* _PROBLEMS_:
1. In the Dumpling Library review, what book is the solitary diner at the island table reading?
2. Please update the Dumpling Library review, starting with "Covering most Oriental" and going on through "our window table.", so that "crimson" becomes "scarlet".

Sunday morning opens with a cacophony of hymns on the drawing room family piano deep in the wild west. Things can only get better, as the Belfast singer D:Ream famously once hoped. Eucharist is just sliding into memory at Belfast Cathedral by the time we glide up to the east coast bright lights. Sunday lunch is just a block away in St Anne’s Square. Dumpling Library is a gourmet rather than literary experience. Gucci clad model Janice Blakley joins us for lunch.

Covering most Oriental bases our waitress confirms, “The Dumpling Library is Asian, Canton, Chinese and Malaysian fusion. Sundays are our busiest day.” A solitary unbusy unhurried diner sitting at an island table is reading Never Split the Difference by Chris Voss under a crimson heart dangling from the ceiling. Fried spinach wontons, Japanese tofu, prawn avocado tempura, salt chilli tofu, sweet potato chips … we’re on a (kimchi) roll at our window table.

Pastiche. Yawn. The most unoriginal cliché. An architectural criticism crime. Every glass building is a Meisian copy you might as well say. Neo Geo is neo Geo is neo Geo which sounds dogmatically Gertrude Steinian and rightly so. An accusation of pastiche – and St Anne’s Square has had more than its unjust desserts – is about as original as claiming somewhere has been “restored to its former glory”. What glory? When? Really? The only glory left is in knickerbocker glory. Jonathan Meades gets it spot on as always in his essay France in the collection Pedro and Ricky Come Again, 2020, “… worldwide scream of accusatory architects: ‘Pastiche!’ The architectural doxa decrees that pastiche is a Very Bad Thing Indeed. The collective convention forgets the history of architecture is the history of pastiche and theft: von Klenze’s Walhalla above the Danube is based on the Parthenon; G G Scott’s St Pancras borrows from Flemish cloth halls; Arras’s great squares are imitations of themselves.”

Lines of data

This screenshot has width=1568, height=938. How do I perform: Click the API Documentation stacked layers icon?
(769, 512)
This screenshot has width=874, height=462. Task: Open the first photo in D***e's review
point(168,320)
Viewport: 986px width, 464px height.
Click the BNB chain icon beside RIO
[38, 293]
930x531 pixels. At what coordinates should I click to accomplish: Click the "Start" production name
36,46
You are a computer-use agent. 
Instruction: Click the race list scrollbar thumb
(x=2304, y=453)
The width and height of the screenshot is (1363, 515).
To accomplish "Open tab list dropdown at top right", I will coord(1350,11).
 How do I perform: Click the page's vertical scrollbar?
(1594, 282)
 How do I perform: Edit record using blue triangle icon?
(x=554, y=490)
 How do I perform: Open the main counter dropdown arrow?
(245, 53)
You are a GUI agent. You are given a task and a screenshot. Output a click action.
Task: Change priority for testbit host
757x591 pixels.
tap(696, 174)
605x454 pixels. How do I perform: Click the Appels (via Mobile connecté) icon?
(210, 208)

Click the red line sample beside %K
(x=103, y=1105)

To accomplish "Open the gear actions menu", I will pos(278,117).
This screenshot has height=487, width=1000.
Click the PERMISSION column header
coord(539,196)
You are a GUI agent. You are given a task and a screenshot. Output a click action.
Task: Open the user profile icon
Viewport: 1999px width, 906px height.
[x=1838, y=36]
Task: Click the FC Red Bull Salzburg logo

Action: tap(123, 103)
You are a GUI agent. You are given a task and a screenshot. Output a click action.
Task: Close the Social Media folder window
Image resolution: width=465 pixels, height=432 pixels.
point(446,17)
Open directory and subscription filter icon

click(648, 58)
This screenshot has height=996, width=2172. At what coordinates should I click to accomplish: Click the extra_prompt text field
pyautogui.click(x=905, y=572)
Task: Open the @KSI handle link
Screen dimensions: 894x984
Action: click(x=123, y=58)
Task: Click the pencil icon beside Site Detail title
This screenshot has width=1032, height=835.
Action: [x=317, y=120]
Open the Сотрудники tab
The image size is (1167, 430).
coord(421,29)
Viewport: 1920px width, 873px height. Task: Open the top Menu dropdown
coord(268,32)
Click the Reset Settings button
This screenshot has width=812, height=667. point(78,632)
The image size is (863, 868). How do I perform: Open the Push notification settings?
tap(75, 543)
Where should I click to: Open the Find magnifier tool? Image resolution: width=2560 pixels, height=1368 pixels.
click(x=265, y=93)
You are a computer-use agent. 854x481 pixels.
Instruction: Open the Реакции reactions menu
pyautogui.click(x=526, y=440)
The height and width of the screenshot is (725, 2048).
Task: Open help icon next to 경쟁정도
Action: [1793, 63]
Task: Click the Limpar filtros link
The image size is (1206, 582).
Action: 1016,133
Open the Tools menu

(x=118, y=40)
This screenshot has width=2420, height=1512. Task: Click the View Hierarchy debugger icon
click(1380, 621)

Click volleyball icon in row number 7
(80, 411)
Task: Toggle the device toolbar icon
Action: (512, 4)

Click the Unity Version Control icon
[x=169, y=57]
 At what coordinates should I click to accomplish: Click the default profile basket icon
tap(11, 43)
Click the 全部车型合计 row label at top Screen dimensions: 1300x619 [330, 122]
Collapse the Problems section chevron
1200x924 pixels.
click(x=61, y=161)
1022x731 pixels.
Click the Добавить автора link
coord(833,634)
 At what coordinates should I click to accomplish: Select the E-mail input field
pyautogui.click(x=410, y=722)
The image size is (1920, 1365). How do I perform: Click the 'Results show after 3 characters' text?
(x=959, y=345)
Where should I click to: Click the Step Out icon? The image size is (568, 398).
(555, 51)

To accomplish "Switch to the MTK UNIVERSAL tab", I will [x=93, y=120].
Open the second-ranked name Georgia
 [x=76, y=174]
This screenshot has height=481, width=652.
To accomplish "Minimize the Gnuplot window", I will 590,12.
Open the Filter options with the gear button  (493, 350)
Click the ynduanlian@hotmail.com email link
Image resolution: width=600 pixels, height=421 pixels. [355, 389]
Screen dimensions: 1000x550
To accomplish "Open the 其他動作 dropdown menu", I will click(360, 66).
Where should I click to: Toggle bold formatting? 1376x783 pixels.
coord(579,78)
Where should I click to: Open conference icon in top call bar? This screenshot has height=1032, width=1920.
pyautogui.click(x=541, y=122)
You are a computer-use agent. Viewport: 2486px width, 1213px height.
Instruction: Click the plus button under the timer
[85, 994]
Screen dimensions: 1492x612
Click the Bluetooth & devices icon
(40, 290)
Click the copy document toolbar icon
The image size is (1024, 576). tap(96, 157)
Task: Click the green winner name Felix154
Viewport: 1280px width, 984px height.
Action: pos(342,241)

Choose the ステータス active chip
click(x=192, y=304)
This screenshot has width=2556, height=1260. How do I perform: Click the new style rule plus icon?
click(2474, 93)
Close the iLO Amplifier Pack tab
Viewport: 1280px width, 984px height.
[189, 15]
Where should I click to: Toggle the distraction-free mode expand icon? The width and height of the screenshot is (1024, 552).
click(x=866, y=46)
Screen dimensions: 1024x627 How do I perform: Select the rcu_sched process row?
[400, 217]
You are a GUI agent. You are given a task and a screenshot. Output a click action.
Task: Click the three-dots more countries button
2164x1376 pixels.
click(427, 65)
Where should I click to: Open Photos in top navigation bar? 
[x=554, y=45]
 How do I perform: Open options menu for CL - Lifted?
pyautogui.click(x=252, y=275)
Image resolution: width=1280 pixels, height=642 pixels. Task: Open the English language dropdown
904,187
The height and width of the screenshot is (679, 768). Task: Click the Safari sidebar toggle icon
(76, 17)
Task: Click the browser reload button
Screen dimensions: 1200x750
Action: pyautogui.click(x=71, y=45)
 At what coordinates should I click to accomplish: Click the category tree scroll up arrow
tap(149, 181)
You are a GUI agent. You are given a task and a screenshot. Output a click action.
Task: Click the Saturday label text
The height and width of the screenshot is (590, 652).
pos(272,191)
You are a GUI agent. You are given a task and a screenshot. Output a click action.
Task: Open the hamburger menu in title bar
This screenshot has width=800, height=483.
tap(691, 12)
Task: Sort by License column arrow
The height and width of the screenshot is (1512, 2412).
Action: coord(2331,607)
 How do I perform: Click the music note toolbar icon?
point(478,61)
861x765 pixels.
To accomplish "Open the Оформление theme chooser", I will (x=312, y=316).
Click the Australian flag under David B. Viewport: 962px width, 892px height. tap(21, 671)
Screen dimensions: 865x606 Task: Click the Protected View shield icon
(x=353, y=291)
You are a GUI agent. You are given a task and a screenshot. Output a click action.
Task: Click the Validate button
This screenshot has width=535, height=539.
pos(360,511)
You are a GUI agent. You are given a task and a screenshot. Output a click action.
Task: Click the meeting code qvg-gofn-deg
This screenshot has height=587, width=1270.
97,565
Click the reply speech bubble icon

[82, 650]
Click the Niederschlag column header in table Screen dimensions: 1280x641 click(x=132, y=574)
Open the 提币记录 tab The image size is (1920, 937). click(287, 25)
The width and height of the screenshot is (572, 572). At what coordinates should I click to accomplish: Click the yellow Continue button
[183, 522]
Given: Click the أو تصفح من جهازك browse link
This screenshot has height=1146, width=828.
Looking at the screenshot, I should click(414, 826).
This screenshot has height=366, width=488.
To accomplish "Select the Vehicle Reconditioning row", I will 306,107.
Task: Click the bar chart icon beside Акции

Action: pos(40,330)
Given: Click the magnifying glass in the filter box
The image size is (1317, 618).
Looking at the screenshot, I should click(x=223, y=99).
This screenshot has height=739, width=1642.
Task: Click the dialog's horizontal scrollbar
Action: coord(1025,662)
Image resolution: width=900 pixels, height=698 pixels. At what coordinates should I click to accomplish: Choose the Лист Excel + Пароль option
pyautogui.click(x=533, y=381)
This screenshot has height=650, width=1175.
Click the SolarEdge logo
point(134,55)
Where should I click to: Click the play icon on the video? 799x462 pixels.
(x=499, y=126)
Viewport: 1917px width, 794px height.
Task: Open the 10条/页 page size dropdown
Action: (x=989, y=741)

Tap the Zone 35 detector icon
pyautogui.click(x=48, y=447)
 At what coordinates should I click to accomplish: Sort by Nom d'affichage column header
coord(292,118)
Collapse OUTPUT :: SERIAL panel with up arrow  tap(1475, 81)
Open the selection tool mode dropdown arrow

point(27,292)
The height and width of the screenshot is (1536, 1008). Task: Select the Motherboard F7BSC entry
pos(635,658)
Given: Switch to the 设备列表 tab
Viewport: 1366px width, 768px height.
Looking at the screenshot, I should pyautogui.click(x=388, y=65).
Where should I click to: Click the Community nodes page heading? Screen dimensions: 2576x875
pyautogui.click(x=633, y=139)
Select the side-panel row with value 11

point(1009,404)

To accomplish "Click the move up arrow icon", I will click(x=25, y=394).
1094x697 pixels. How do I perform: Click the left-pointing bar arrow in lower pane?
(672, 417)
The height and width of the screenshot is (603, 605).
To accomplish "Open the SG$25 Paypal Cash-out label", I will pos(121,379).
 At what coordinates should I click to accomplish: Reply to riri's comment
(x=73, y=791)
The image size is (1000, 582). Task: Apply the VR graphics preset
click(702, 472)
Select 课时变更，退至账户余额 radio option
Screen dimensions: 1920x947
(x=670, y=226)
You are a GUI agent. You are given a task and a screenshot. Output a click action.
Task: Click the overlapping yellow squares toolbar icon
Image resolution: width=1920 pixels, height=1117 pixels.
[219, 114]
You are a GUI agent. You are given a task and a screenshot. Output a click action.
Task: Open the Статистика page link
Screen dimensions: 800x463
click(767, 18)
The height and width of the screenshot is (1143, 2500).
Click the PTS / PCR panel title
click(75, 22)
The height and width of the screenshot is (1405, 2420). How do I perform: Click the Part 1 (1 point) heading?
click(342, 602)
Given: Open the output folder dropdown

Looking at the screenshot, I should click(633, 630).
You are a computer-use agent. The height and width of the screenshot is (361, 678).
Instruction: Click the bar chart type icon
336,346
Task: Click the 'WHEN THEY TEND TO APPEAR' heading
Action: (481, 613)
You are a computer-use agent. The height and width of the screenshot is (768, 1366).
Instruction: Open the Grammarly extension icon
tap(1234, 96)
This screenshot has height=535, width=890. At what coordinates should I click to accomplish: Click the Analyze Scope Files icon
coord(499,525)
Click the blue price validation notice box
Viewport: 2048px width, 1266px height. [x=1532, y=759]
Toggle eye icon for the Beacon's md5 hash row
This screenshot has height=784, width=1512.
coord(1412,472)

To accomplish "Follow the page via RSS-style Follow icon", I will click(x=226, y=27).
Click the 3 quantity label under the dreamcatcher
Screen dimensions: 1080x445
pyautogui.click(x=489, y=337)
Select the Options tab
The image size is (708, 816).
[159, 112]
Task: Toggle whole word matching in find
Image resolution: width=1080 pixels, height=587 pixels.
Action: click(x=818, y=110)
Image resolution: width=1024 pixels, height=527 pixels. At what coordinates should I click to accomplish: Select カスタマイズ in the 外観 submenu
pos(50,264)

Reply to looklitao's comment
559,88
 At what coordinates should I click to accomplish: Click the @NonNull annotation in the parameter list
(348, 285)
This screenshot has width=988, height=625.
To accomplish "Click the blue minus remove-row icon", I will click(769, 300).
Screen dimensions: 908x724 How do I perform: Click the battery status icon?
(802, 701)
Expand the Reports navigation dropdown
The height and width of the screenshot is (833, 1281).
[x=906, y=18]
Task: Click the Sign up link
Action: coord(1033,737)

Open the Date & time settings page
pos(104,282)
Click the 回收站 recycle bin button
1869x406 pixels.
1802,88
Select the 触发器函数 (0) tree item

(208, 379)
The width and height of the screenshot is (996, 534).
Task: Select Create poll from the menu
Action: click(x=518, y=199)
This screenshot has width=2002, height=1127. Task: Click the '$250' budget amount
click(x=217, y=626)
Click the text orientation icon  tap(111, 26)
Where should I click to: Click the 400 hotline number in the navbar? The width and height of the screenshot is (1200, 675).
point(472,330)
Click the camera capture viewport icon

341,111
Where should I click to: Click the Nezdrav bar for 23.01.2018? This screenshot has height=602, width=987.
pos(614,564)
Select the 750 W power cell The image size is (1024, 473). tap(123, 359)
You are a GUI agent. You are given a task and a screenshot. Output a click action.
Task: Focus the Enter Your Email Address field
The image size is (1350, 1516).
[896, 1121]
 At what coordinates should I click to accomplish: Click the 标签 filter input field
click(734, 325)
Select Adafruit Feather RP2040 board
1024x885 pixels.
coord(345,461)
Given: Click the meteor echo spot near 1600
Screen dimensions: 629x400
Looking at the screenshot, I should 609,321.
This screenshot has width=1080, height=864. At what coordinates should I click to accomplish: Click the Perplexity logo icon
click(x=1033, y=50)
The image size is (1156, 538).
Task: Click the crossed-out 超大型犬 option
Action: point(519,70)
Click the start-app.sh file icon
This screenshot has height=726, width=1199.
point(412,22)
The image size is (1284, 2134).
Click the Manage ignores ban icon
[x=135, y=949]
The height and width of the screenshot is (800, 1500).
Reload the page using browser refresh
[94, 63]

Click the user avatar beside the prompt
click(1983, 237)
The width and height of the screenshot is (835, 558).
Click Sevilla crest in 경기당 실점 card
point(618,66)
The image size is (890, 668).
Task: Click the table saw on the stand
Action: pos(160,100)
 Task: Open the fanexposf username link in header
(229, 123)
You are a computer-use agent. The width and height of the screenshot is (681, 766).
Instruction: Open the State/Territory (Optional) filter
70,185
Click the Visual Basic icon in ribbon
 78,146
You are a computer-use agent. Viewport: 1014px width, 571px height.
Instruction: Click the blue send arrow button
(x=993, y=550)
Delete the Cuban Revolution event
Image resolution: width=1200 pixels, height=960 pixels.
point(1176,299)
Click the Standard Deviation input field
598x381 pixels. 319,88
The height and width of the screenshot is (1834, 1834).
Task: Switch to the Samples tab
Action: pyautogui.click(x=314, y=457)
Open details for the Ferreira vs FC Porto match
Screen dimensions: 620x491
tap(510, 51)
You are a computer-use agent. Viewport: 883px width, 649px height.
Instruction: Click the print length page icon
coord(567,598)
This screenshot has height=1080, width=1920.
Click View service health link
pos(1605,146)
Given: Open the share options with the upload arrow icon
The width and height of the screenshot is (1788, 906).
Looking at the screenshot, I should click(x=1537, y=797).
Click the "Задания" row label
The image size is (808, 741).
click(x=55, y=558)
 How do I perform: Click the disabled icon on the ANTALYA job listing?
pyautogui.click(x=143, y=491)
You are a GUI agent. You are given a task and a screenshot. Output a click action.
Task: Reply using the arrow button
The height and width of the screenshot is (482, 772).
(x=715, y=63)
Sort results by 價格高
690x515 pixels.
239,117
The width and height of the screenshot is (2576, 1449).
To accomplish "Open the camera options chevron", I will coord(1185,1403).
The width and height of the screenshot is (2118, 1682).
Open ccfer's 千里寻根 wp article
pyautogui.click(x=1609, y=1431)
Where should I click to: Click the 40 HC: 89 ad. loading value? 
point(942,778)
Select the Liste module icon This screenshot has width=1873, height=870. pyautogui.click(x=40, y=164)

* _ANSWERS FOR THE EXERCISE_:
1. Never Split the Difference by Chris Voss.

2.
Covering most Oriental bases our waitress confirms, “The Dumpling Library is Asian, Canton, Chinese and Malaysian fusion. Sundays are our busiest day.” A solitary unbusy unhurried diner sitting at an island table is reading Never Split the Difference by Chris Voss under a scarlet heart dangling from the ceiling. Fried spinach wontons, Japanese tofu, prawn avocado tempura, salt chilli tofu, sweet potato chips … we’re on a (kimchi) roll at our window table.